▶ Problem details:
Can you rewrite every line of the data below as a numbered list, skipping the blank lines?

------ Extracted information ------

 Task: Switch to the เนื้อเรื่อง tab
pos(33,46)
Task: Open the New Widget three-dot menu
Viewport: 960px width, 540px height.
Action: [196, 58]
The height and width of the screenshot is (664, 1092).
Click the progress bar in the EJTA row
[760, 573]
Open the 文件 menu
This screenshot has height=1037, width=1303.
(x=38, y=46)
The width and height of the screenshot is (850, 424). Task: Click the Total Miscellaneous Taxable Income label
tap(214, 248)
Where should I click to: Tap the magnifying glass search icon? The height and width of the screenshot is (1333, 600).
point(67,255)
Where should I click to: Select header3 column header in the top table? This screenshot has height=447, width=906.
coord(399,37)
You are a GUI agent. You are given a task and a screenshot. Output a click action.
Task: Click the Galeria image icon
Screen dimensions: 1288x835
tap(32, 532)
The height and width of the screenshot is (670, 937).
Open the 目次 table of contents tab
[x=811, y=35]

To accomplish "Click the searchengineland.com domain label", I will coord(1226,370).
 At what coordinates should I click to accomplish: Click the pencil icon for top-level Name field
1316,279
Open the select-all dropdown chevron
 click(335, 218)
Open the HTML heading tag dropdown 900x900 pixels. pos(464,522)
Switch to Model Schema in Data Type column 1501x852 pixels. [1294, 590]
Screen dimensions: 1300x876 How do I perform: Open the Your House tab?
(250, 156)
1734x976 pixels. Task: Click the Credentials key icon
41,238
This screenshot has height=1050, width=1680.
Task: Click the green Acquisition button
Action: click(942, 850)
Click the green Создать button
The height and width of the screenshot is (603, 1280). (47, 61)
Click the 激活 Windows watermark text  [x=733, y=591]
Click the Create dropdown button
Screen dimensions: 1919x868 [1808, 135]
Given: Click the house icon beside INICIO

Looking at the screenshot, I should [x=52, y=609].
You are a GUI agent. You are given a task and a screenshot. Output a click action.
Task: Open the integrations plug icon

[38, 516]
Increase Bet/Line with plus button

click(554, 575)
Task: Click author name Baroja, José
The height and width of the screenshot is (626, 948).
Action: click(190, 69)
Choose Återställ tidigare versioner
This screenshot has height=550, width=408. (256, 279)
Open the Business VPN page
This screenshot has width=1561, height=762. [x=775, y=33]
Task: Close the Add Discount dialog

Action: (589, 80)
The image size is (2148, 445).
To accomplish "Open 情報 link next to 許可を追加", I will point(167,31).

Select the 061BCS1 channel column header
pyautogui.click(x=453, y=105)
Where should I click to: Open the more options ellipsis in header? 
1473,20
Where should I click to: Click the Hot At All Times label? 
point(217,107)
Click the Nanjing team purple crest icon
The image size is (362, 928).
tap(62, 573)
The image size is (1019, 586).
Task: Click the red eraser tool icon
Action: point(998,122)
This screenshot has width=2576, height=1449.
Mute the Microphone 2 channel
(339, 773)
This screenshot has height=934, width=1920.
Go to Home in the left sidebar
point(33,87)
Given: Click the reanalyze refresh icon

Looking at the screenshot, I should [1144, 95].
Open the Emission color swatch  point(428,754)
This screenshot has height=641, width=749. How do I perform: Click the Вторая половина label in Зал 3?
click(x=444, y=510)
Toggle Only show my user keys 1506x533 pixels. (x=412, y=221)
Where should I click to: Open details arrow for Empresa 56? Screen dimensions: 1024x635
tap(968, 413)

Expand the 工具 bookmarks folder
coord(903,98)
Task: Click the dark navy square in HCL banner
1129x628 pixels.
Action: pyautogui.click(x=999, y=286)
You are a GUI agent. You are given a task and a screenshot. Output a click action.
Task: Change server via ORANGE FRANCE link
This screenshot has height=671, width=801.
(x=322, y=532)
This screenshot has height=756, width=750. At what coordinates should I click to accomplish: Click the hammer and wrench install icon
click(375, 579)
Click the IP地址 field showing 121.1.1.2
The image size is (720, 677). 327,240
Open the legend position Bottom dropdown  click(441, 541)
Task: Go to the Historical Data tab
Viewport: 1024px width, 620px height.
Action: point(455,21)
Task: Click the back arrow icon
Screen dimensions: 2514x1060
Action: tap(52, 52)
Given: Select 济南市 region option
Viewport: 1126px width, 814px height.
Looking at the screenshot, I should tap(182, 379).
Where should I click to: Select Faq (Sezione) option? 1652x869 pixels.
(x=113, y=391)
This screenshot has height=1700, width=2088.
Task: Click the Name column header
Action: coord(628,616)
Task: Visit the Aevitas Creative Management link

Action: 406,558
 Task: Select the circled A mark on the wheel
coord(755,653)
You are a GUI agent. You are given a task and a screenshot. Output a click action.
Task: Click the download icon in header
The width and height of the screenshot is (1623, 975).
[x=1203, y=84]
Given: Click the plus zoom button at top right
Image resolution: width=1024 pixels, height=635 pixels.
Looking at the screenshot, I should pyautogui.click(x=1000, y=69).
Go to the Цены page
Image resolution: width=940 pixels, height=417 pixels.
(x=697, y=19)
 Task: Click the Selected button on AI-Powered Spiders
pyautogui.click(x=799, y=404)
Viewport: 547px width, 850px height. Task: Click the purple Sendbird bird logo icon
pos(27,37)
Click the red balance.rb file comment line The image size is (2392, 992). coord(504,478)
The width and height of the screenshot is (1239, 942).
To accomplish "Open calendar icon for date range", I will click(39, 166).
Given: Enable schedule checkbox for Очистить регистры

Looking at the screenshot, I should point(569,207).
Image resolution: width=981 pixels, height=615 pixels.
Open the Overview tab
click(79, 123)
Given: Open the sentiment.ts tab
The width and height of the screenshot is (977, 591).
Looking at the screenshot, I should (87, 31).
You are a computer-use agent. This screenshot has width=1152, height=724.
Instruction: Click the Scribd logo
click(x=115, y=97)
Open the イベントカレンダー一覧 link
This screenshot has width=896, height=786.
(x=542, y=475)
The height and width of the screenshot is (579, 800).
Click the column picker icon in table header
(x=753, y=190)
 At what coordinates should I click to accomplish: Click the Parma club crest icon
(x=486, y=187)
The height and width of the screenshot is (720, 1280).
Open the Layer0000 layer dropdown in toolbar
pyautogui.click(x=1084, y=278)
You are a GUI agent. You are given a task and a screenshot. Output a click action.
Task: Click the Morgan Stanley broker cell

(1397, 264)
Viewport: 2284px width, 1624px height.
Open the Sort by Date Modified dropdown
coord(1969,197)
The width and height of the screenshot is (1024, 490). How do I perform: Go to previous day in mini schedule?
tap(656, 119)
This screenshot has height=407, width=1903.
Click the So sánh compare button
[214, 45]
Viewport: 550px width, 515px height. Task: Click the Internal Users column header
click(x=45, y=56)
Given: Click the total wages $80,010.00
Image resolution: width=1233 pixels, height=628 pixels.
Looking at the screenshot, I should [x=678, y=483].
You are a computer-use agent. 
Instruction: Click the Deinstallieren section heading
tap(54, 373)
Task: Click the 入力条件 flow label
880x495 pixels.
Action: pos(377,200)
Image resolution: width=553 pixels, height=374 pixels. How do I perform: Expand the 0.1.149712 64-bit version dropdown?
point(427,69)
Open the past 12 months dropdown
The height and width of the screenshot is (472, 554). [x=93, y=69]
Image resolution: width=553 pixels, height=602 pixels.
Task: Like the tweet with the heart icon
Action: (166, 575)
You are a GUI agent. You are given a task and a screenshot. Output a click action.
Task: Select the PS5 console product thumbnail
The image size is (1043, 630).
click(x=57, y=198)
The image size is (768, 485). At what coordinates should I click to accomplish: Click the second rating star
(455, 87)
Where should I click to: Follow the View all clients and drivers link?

------

▶ Reply to the exercise:
1.  Task: Switch to the เนื้อเรื่อง tab
2. pos(33,46)
3. Task: Open the New Widget three-dot menu
4. Viewport: 960px width, 540px height.
5. Action: [196, 58]
6. The height and width of the screenshot is (664, 1092).
7. Click the progress bar in the EJTA row
8. [760, 573]
9. Open the 文件 menu
10. This screenshot has height=1037, width=1303.
11. (x=38, y=46)
12. The width and height of the screenshot is (850, 424). Task: Click the Total Miscellaneous Taxable Income label
13. tap(214, 248)
14. Where should I click to: Tap the magnifying glass search icon? The height and width of the screenshot is (1333, 600).
15. point(67,255)
16. Where should I click to: Select header3 column header in the top table? This screenshot has height=447, width=906.
17. coord(399,37)
18. You are a GUI agent. You are given a task and a screenshot. Output a click action.
19. Task: Click the Galeria image icon
20. Screen dimensions: 1288x835
21. tap(32, 532)
22. The height and width of the screenshot is (670, 937).
23. Open the 目次 table of contents tab
24. [x=811, y=35]
25. To accomplish "Click the searchengineland.com domain label", I will coord(1226,370).
26.  At what coordinates should I click to accomplish: Click the pencil icon for top-level Name field
27. 1316,279
28. Open the select-all dropdown chevron
29.  click(335, 218)
30. Open the HTML heading tag dropdown 900x900 pixels. pos(464,522)
31. Switch to Model Schema in Data Type column 1501x852 pixels. [1294, 590]
32. Screen dimensions: 1300x876 How do I perform: Open the Your House tab?
33. (250, 156)
34. 1734x976 pixels. Task: Click the Credentials key icon
35. 41,238
36. This screenshot has height=1050, width=1680.
37. Task: Click the green Acquisition button
38. Action: click(942, 850)
39. Click the green Создать button
40. The height and width of the screenshot is (603, 1280). (47, 61)
41. Click the 激活 Windows watermark text  [x=733, y=591]
42. Click the Create dropdown button
43. Screen dimensions: 1919x868 [1808, 135]
44. Given: Click the house icon beside INICIO
45. Looking at the screenshot, I should [x=52, y=609].
46. You are a GUI agent. You are given a task and a screenshot. Output a click action.
47. Task: Open the integrations plug icon
48. [38, 516]
49. Increase Bet/Line with plus button
50. click(554, 575)
51. Task: Click author name Baroja, José
52. The height and width of the screenshot is (626, 948).
53. Action: click(190, 69)
54. Choose Återställ tidigare versioner
55. This screenshot has height=550, width=408. (256, 279)
56. Open the Business VPN page
57. This screenshot has width=1561, height=762. [x=775, y=33]
58. Task: Close the Add Discount dialog
59. Action: (589, 80)
60. The image size is (2148, 445).
61. To accomplish "Open 情報 link next to 許可を追加", I will point(167,31).
62. Select the 061BCS1 channel column header
63. pyautogui.click(x=453, y=105)
64. Where should I click to: Open the more options ellipsis in header? 
65. 1473,20
66. Where should I click to: Click the Hot At All Times label? 
67. point(217,107)
68. Click the Nanjing team purple crest icon
69. The image size is (362, 928).
70. tap(62, 573)
71. The image size is (1019, 586).
72. Task: Click the red eraser tool icon
73. Action: point(998,122)
74. This screenshot has width=2576, height=1449.
75. Mute the Microphone 2 channel
76. (339, 773)
77. This screenshot has height=934, width=1920.
78. Go to Home in the left sidebar
79. point(33,87)
80. Given: Click the reanalyze refresh icon
81. Looking at the screenshot, I should [1144, 95].
82. Open the Emission color swatch  point(428,754)
83. This screenshot has height=641, width=749. How do I perform: Click the Вторая половина label in Зал 3?
84. click(x=444, y=510)
85. Toggle Only show my user keys 1506x533 pixels. (x=412, y=221)
86. Where should I click to: Open details arrow for Empresa 56? Screen dimensions: 1024x635
87. tap(968, 413)
88. Expand the 工具 bookmarks folder
89. coord(903,98)
90. Task: Click the dark navy square in HCL banner
91. 1129x628 pixels.
92. Action: pyautogui.click(x=999, y=286)
93. You are a GUI agent. You are given a task and a screenshot. Output a click action.
94. Task: Change server via ORANGE FRANCE link
95. This screenshot has height=671, width=801.
96. (x=322, y=532)
97. This screenshot has height=756, width=750. At what coordinates should I click to accomplish: Click the hammer and wrench install icon
98. click(375, 579)
99. Click the IP地址 field showing 121.1.1.2
100. The image size is (720, 677). 327,240
101. Open the legend position Bottom dropdown  click(441, 541)
102. Task: Go to the Historical Data tab
103. Viewport: 1024px width, 620px height.
104. Action: point(455,21)
105. Task: Click the back arrow icon
106. Screen dimensions: 2514x1060
107. Action: tap(52, 52)
108. Given: Select 济南市 region option
109. Viewport: 1126px width, 814px height.
110. Looking at the screenshot, I should tap(182, 379).
111. Where should I click to: Select Faq (Sezione) option? 1652x869 pixels.
112. (x=113, y=391)
113. This screenshot has height=1700, width=2088.
114. Task: Click the Name column header
115. Action: coord(628,616)
116. Task: Visit the Aevitas Creative Management link
117. Action: 406,558
118.  Task: Select the circled A mark on the wheel
119. coord(755,653)
120. You are a GUI agent. You are given a task and a screenshot. Output a click action.
121. Task: Click the download icon in header
122. The width and height of the screenshot is (1623, 975).
123. [x=1203, y=84]
124. Given: Click the plus zoom button at top right
125. Image resolution: width=1024 pixels, height=635 pixels.
126. Looking at the screenshot, I should pyautogui.click(x=1000, y=69).
127. Go to the Цены page
128. Image resolution: width=940 pixels, height=417 pixels.
129. (x=697, y=19)
130.  Task: Click the Selected button on AI-Powered Spiders
131. pyautogui.click(x=799, y=404)
132. Viewport: 547px width, 850px height. Task: Click the purple Sendbird bird logo icon
133. pos(27,37)
134. Click the red balance.rb file comment line The image size is (2392, 992). coord(504,478)
135. The width and height of the screenshot is (1239, 942).
136. To accomplish "Open calendar icon for date range", I will click(39, 166).
137. Given: Enable schedule checkbox for Очистить регистры
138. Looking at the screenshot, I should point(569,207).
139. Image resolution: width=981 pixels, height=615 pixels.
140. Open the Overview tab
141. click(79, 123)
142. Given: Open the sentiment.ts tab
143. The width and height of the screenshot is (977, 591).
144. Looking at the screenshot, I should (87, 31).
145. You are a computer-use agent. This screenshot has width=1152, height=724.
146. Instruction: Click the Scribd logo
147. click(x=115, y=97)
148. Open the イベントカレンダー一覧 link
149. This screenshot has width=896, height=786.
150. (x=542, y=475)
151. The height and width of the screenshot is (579, 800).
152. Click the column picker icon in table header
153. (x=753, y=190)
154.  At what coordinates should I click to accomplish: Click the Parma club crest icon
155. (x=486, y=187)
156. The height and width of the screenshot is (720, 1280).
157. Open the Layer0000 layer dropdown in toolbar
158. pyautogui.click(x=1084, y=278)
159. You are a GUI agent. You are given a task and a screenshot. Output a click action.
160. Task: Click the Morgan Stanley broker cell
161. (1397, 264)
162. Viewport: 2284px width, 1624px height.
163. Open the Sort by Date Modified dropdown
164. coord(1969,197)
165. The width and height of the screenshot is (1024, 490). How do I perform: Go to previous day in mini schedule?
166. tap(656, 119)
167. This screenshot has height=407, width=1903.
168. Click the So sánh compare button
169. [214, 45]
170. Viewport: 550px width, 515px height. Task: Click the Internal Users column header
171. click(x=45, y=56)
172. Given: Click the total wages $80,010.00
173. Image resolution: width=1233 pixels, height=628 pixels.
174. Looking at the screenshot, I should [x=678, y=483].
175. You are a computer-use agent. 
176. Instruction: Click the Deinstallieren section heading
177. tap(54, 373)
178. Task: Click the 入力条件 flow label
179. 880x495 pixels.
180. Action: pos(377,200)
181. Image resolution: width=553 pixels, height=374 pixels. How do I perform: Expand the 0.1.149712 64-bit version dropdown?
182. point(427,69)
183. Open the past 12 months dropdown
184. The height and width of the screenshot is (472, 554). [x=93, y=69]
185. Image resolution: width=553 pixels, height=602 pixels.
186. Task: Like the tweet with the heart icon
187. Action: (166, 575)
188. You are a GUI agent. You are given a task and a screenshot. Output a click action.
189. Task: Select the PS5 console product thumbnail
190. The image size is (1043, 630).
191. click(x=57, y=198)
192. The image size is (768, 485). At what coordinates should I click to accomplish: Click the second rating star
193. (455, 87)
194. Where should I click to: Follow the View all clients and drivers link?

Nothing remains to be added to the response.